38Force est de constater que la didacticité dans le récit ne se veut pas une actualisation des connaissances antérieures, mais le plus souvent une remise en cause de ces mêmes connaissances — sans qu’elle cultive pour autant l’esprit de contradiction. D’où la nécessité d’une stratégie argumentative qui permettrait à l’auteur-voyageur d’instaurer des savoirs nouveaux. Cette stratégie se manifeste dans le récit à travers, d’une part la persuasion, laquelle se traduit par certaines propriétés rhétoriques et d’autre part par un certain type d’enchainement phrastique qui marginalise l’emploi des connecteurs logiques en tête de phase et met en avant une progression thématique le plus souvent à thème linéaire.
39La persuasion est considérée comme un trait caractéristique des « discours à dimension de didacticité » et qui se manifeste à travers des propriétés rhétoriques, lesquelles marquent l’ensemble de ces discours, dont l’explication, l’exemplification, et la définition (Beacco & Moirand, 1995, p. 39). Ces propriétés découlent des fonctions attribuées aux discours à coloration didactique comme celles de « Faire savoir » / et de « Faire apprendre ».
40L’usage de l’ARND dans le récit montre qu’elle assume ces trois rôles et que corolairement la résomption anaphorique nominale démonstrative est au service de la persuasion.
41Dans son récit, Volney ne se limite pas à la relation des faits. Il ambitionne d’en donner des explications qui soient pertinentes, car fondées sur des savoirs expérientiels, lesquels savoirs rapprochent dans ce sens ces explications de l’explication scientifique.
42Le terme « raison » non anaphorique est récurrent dans le récit. Nous pouvons à titre d’exemple lire à la page 211 : « Voici les raisons que me donne l’analyse des faits. »
43Nous retrouvons, par ailleurs, tous les lexèmes résomptifs définis dans le cadre de la catégorisation raisonnée et dont l’emploi signifie que l’auteur avance ses propres explications ou remet en cause celles fournies par ses prédécesseurs.
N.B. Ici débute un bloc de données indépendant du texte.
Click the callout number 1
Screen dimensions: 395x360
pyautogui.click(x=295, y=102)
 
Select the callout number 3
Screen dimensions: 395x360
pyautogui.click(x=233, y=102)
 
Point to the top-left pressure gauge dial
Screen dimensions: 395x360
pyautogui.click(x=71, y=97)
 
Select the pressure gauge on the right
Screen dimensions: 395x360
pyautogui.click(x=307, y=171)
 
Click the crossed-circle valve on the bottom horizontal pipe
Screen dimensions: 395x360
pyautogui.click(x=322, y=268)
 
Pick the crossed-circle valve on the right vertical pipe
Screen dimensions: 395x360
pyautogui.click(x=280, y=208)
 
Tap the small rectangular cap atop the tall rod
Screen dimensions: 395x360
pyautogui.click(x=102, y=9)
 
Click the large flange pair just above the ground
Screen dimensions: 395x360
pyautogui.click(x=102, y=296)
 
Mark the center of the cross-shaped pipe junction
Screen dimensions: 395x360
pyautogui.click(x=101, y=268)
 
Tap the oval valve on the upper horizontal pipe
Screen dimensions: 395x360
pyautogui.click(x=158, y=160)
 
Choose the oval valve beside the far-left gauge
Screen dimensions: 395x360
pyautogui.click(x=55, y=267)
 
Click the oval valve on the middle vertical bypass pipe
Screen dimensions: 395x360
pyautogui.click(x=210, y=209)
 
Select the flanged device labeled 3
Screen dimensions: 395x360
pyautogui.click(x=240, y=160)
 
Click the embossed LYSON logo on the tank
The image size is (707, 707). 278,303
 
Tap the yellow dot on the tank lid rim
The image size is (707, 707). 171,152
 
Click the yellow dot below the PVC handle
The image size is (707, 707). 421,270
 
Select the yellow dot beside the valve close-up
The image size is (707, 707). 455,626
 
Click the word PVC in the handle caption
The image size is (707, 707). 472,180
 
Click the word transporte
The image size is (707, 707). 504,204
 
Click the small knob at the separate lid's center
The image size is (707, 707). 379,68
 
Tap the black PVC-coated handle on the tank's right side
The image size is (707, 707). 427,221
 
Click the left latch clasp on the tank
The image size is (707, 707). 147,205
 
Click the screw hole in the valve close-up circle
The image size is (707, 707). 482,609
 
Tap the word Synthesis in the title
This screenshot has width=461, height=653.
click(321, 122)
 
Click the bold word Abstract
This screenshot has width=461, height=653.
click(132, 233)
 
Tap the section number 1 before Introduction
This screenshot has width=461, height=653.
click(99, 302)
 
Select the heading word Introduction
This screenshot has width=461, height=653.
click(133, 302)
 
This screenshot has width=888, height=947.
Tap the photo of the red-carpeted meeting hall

44Son rôle est attesté dans les stratégies argumentatives, où il s’agit de convaincre. Volney en use fréquemment dans le but de persuader le locuteur de la pertinence de ses analyses et conclusions. L’exemplification dans le récit s’appuie sur les résomptifs reformulants suivants : « fait » (13 occ.), « observation » (2 occ.), « évènement » (1 occ.), « exemple » (1 occ.).
Il se trouve parmi nous des âmes énergiques qui après avoir payé le tribut de compassion dû à de si grands malheurs, passent, par un retour d’indignation, à en faire un crime aux hommes qui les endurent. Ils jugent dignes de la mort ces peuples qui n’ont pas le courage de la repousser, ou qui la reçoivent sans se donner la consolation de la vengeance. On va même prendre ces faits en preuve d’un paradoxe moral témérairement avancé… (p. 113)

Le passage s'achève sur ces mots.